Shade is one of those games that is hard to discuss without spoilers. It's a one room game. The game includes your bathroom, kitchen, and apartment proper.

Now at first I thought it was going to be pretty boring, with the sparsely decorated apartment being done a million times before, but the writing is so great it really put me back in my days after college. The little details make the game come alive- the old 386 computer, the pile of papers that represent your life's work of writing that you don't even thing are worth looking through, the shower that isn't working...

Then we come to the game itself, which really rewards you for sticking with it.
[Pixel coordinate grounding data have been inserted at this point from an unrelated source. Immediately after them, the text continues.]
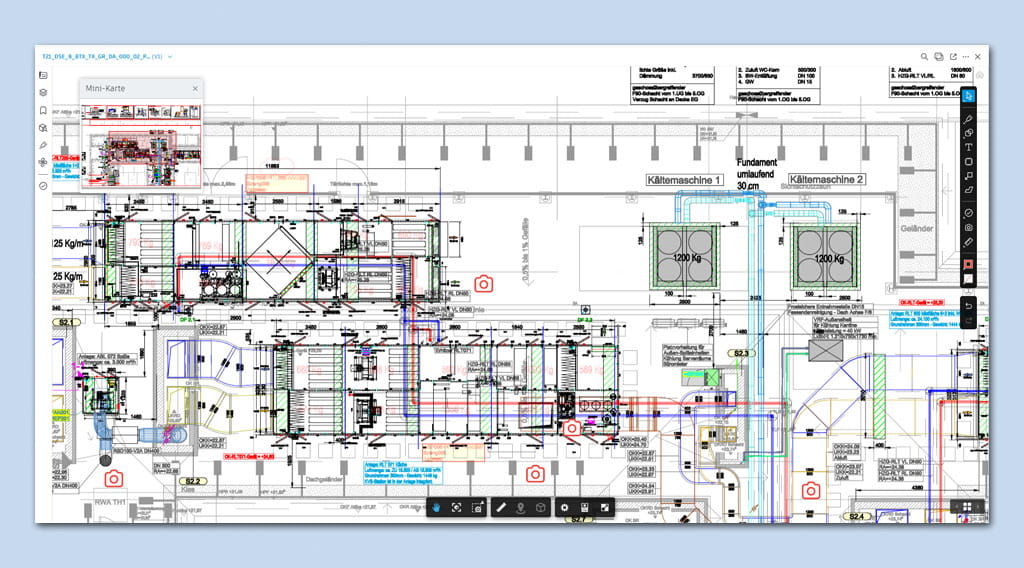Toggle the compare documents icon in header
Screen dimensions: 1024x568
(x=938, y=57)
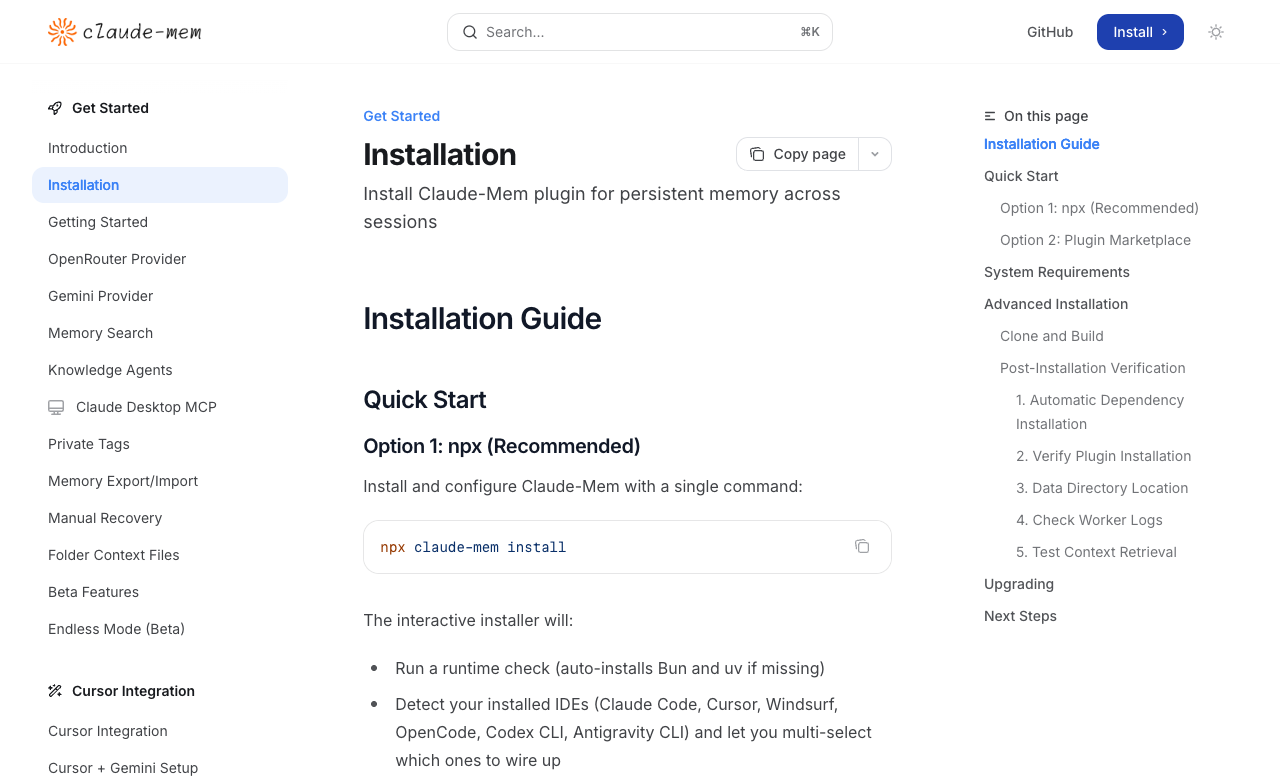Jump to Upgrading section in outline
Screen dimensions: 1280x780
1019,584
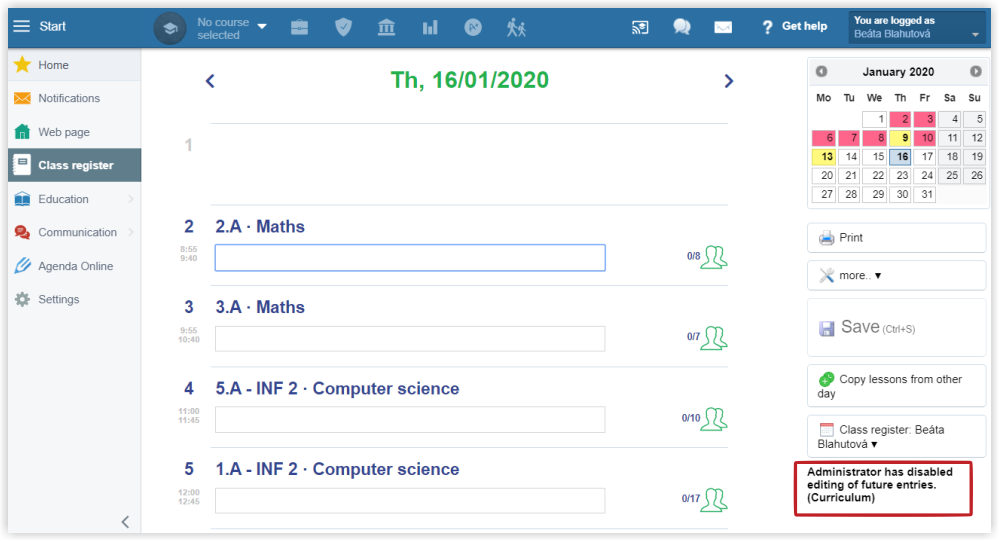Click the briefcase icon in top toolbar
This screenshot has height=541, width=999.
(x=300, y=27)
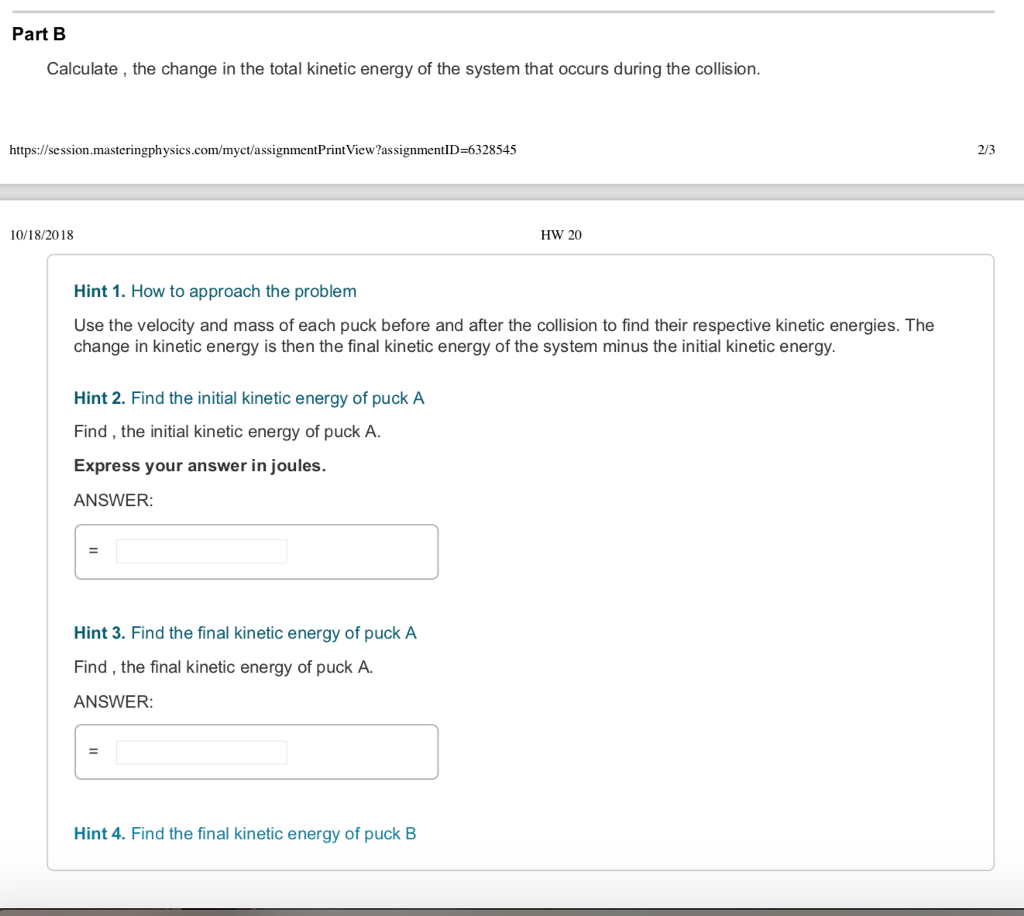
Task: Click the 10/18/2018 date text
Action: (41, 235)
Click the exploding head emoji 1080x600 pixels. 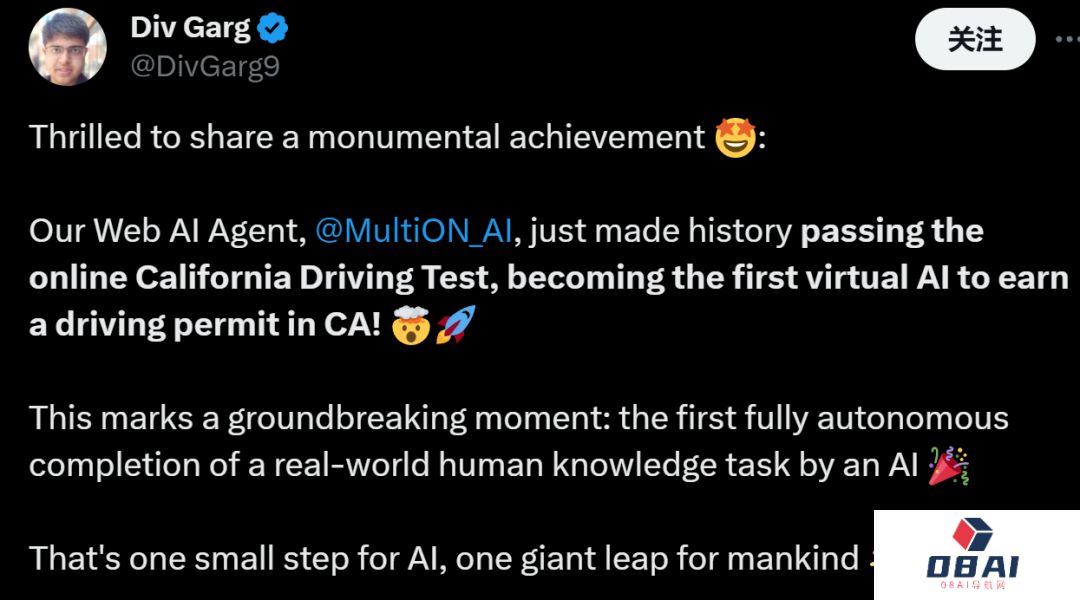(410, 325)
Your key to the game comes in the form of your to-do list, which changes as you accomplish things on it. (It might not change- just your focus seems to change). As you start mucking about your apartment, little subtle clues are given, though it might not seem relavent at the time- the game deserves a second playthrough.

Finally, the issue becomes distorted, as you realize (Spoiler - click to show) you are in a dream , as things start going awry in your apartment (Spoiler - click to show) as everything starts turning into sand . The writing gets excellent at this point, as you try to figure out what's going on, and finally the realization hits you.

It's definately a mind game, much like the movie Identity or Fight Club.

But the gameplay- it's not really puzzle based, it's go no NPCs to speak of. It's exploratory if anything. You're basically moving through the plot, which makes the game linear, and sometimes difficult, since you aren't always sure what you need to do next. There is no onboard hint system, except checking your to-do list, and that can be very vague at times. Still, you can't get permanently stuck, just frustrated as your key actions seem to be looking at and messing with the mundane issues in your apartment, such as the sink or shower.

This is the game's big shortfall, as the actions are arbitarty. Sometimes sitting on the futon triggers something, sometimes it doesn't. That can get pretty frustrating, but the positives of the game outweigh the negatives, if you're in to the mindscrew type games.

There is one part of the game (Spoiler - click to show) where the helicopter flies by that I wish was more interactive. Once you find out what's going on, it implies that (Spoiler - click to show) the helicoptor may represent your rescuers and it would be nice if you could signal the helicoptor for a different ending. That might wreck the appeal of the game, especially if you accidentially do it on the first playthrough, but it would be nice.